Source document |
Involving more than 500 interpreters in 15 languages, the Babels team navigated through the multiple tensions, which shaped my dynamic positionality in Babels, in and beyond the London ESF.

Framing the interdisciplinary contribution: positionality in academic and activist practice

I left the London ESF with the conviction that radical change dwelled in Babels, both for the movement (where the politics of language was still an afterthought) and for my field of knowledge (were interpreting was largely rooted in the service economy). This prompted me to stay involved as a volunteer coordinator and interpreter for the World, Mediterranean and European, Social Forums – Porto Alegre (2005), Barcelona (2005), Athens (2006) and Malmö (2008) – and to undertake a longitudinal study of Babels throughout the 2000s.

But doing so had ethical, political and epistemological ramifications that had to be given careful consideration. Writing about Babels in an academic environment was not without risks of alienating the network, given Babels’ disruption of both expertise and representation, particularly bearing in mind that harnessing the insights gained from the Babels’ unfolding experience to the humanities and the social sciences was constrained by prevailing paradigms of interpreting and social movements studies.

Prompt a | Return the portion of the Babels text starting with "But doing so" and going on through "social movements studies.".

[Item-finding records]
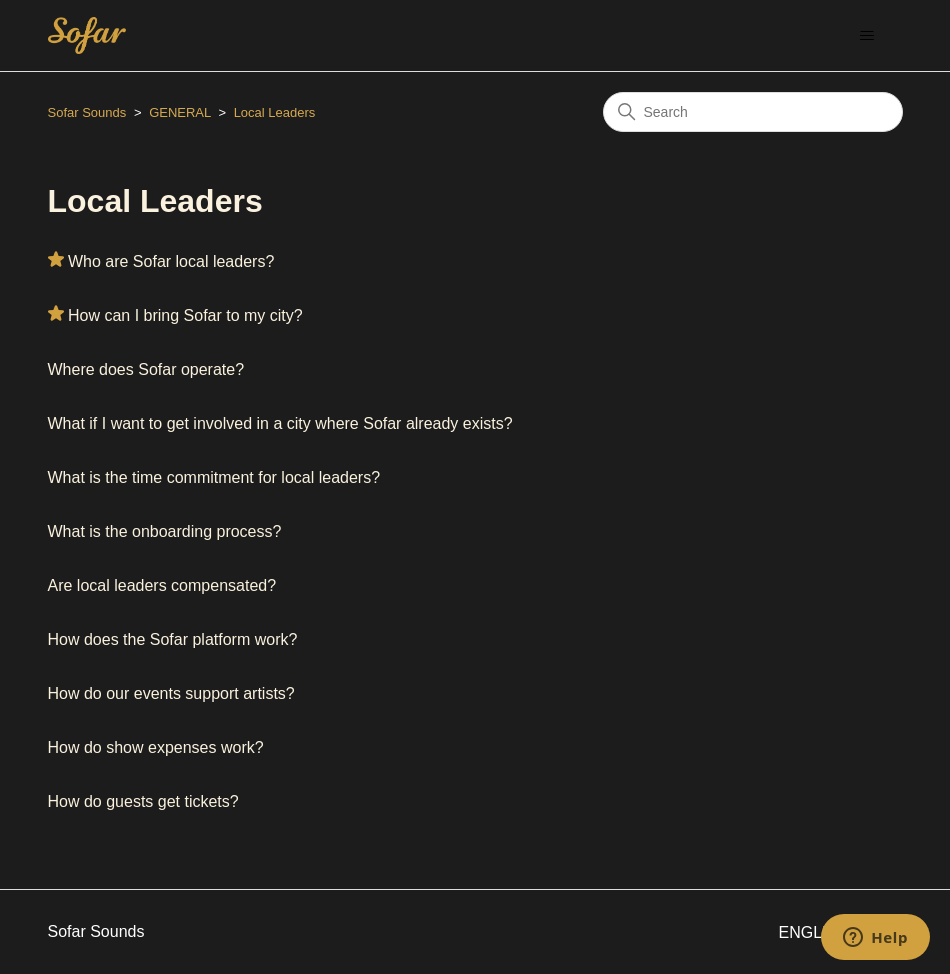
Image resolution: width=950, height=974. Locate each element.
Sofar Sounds (87, 112)
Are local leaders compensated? (162, 585)
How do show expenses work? (156, 747)
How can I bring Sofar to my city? (185, 315)
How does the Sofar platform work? (173, 639)
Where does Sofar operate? (146, 369)
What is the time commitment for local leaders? (214, 477)
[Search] (753, 112)
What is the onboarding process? (165, 531)
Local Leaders (275, 112)
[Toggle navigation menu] (867, 36)
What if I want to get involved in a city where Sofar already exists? (280, 423)
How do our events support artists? (171, 693)
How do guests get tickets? (143, 801)
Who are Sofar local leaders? (171, 261)
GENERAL (180, 112)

Prompt b | Rewrite all of the item-finding records with "Sofar" changed to "Encore" wherever it occurs, leaving everything else as it is. Omit the pictures from your answer.

Worked answer a |
But doing so had ethical, political and epistemological ramifications that had to be given careful consideration. Writing about Babels in an academic environment was not without risks of alienating the network, given Babels’ disruption of both expertise and representation, particularly bearing in mind that harnessing the insights gained from the Babels’ unfolding experience to the humanities and the social sciences was constrained by prevailing paradigms of interpreting and social movements studies.

Worked answer b |
Image resolution: width=950, height=974. Locate each element.
Encore Sounds (87, 112)
Are local leaders compensated? (162, 585)
How do show expenses work? (156, 747)
How can I bring Encore to my city? (185, 315)
How does the Encore platform work? (173, 639)
Where does Encore operate? (146, 369)
What is the time commitment for local leaders? (214, 477)
[Search] (753, 112)
What is the onboarding process? (165, 531)
Local Leaders (275, 112)
[Toggle navigation menu] (867, 36)
What if I want to get involved in a city where Encore already exists? (280, 423)
How do our events support artists? (171, 693)
How do guests get tickets? (143, 801)
Who are Encore local leaders? (171, 261)
GENERAL (180, 112)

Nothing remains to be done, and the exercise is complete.